Work instructions - Scan the material below for the string "width". Report every line that has it.

Data -
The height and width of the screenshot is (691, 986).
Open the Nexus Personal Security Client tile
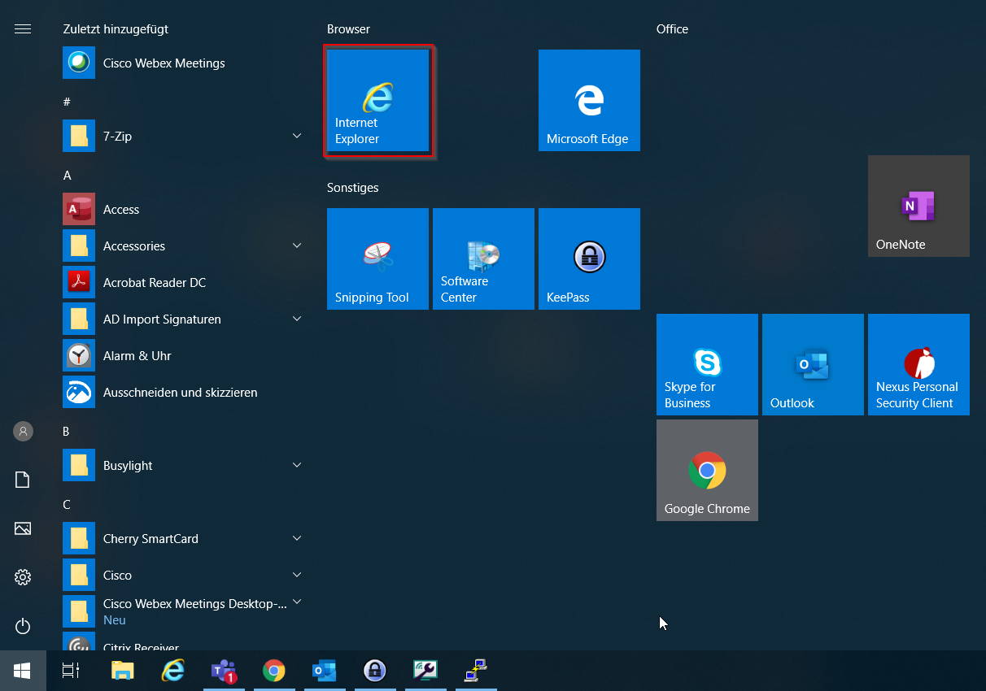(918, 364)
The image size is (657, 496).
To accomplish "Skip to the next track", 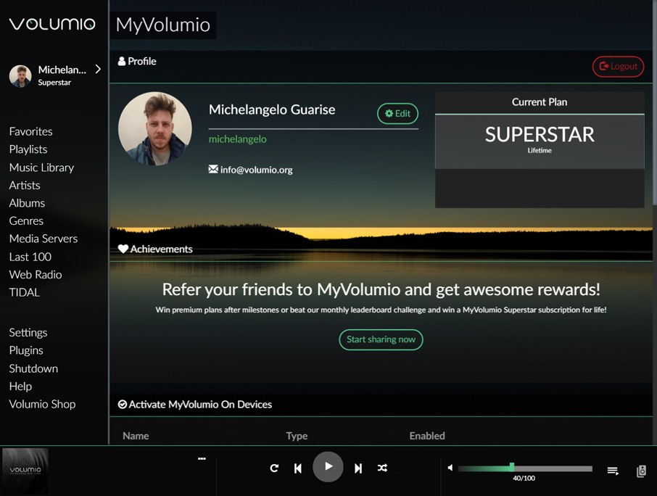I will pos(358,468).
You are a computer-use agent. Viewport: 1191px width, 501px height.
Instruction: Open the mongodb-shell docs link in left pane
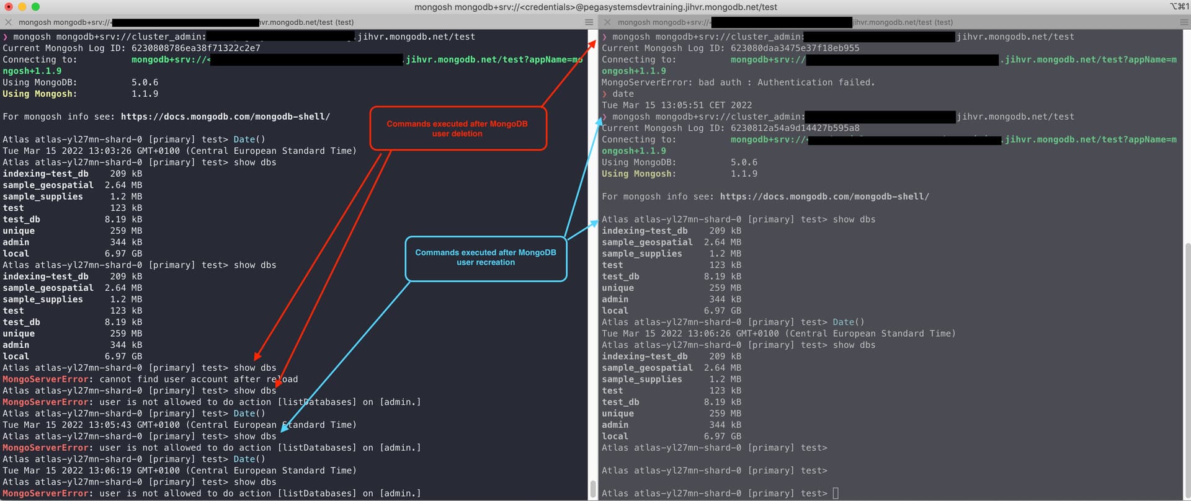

Answer to this problem -
The height and width of the screenshot is (691, 986).
You are a computer-use agent. Viewport: 1191px width, 501px height.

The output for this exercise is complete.